--- Extracted information ---
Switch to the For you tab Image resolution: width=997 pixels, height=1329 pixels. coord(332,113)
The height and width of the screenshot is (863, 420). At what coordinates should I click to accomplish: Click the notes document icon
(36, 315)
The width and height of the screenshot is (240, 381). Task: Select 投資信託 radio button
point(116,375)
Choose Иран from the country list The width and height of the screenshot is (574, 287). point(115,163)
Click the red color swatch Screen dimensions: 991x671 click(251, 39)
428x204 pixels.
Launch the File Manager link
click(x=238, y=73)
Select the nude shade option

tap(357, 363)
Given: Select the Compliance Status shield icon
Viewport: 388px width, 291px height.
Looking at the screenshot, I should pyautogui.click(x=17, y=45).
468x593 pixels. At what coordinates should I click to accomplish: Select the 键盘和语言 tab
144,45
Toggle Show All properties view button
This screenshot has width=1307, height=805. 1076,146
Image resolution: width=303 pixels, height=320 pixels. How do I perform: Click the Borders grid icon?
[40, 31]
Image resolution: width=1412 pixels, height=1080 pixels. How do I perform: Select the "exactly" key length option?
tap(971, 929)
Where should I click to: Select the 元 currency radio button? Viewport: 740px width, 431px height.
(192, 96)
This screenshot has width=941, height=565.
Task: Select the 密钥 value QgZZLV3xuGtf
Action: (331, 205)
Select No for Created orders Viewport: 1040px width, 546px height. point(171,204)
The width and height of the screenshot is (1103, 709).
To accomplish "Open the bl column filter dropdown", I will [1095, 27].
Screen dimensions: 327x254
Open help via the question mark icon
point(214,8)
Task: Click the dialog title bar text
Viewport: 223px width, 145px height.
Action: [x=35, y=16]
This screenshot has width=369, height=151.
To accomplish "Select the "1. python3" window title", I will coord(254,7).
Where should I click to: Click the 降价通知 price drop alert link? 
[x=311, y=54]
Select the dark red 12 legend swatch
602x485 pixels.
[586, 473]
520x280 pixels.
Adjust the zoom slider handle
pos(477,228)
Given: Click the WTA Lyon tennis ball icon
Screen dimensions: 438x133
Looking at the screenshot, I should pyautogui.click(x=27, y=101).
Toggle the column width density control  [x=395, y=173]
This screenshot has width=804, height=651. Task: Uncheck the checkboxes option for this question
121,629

--- Exercise objective ---
Using the material, count every line where the word "Given" appears and give only the number.

--- Solution to the exercise ---
2